◆ Problem statement ◆
Turn the records from the line containing "This screenshot has width=581, height=374." down to the line containing "Open username 小刀大姐", both included, into a Markdown table with the columns Row and Line. Number each line in Row, and leave out any blank lines.

[Provided data start]

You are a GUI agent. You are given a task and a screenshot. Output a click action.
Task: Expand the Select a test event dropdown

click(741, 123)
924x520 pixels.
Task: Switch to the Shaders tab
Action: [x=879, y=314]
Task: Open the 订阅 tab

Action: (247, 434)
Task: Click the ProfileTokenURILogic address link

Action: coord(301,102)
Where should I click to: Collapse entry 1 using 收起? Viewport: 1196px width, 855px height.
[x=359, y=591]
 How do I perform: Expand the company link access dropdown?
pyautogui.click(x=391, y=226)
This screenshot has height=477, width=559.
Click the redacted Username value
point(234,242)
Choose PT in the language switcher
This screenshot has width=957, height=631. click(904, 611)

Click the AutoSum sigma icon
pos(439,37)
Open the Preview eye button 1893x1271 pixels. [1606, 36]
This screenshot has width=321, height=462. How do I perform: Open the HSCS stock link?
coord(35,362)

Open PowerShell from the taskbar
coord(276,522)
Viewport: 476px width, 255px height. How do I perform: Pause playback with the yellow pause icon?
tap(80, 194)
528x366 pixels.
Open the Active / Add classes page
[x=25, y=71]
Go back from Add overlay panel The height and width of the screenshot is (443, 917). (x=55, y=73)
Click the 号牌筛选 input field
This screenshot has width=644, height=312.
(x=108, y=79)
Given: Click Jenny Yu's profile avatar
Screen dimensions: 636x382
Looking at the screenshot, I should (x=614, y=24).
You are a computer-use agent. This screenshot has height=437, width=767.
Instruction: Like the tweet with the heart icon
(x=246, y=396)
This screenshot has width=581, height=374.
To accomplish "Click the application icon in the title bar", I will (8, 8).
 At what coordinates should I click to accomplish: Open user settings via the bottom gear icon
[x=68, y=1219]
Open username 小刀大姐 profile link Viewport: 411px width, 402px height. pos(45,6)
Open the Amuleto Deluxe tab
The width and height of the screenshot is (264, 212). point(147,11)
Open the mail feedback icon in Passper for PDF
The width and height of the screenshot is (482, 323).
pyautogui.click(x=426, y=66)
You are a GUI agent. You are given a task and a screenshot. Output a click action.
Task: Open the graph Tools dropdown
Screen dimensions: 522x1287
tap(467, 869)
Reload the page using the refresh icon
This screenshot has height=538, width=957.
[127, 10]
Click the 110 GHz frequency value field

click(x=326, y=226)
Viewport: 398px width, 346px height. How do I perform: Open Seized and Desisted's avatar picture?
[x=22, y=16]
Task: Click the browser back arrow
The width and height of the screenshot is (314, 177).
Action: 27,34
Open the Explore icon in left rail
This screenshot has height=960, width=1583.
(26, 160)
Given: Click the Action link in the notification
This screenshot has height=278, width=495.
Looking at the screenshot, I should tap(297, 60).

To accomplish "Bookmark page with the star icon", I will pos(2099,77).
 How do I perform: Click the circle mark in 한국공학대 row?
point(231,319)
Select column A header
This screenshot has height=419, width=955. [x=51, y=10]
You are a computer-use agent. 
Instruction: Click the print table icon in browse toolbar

[Provided data end]

◆ Answer to this task ◆
| Row | Line |
|---|---|
| 1 | This screenshot has width=581, height=374. |
| 2 | To accomplish "Click the application icon in the title bar", I will (8, 8). |
| 3 |  At what coordinates should I click to accomplish: Open user settings via the bottom gear icon |
| 4 | [x=68, y=1219] |
| 5 | Open username 小刀大姐 profile link Viewport: 411px width, 402px height. pos(45,6) |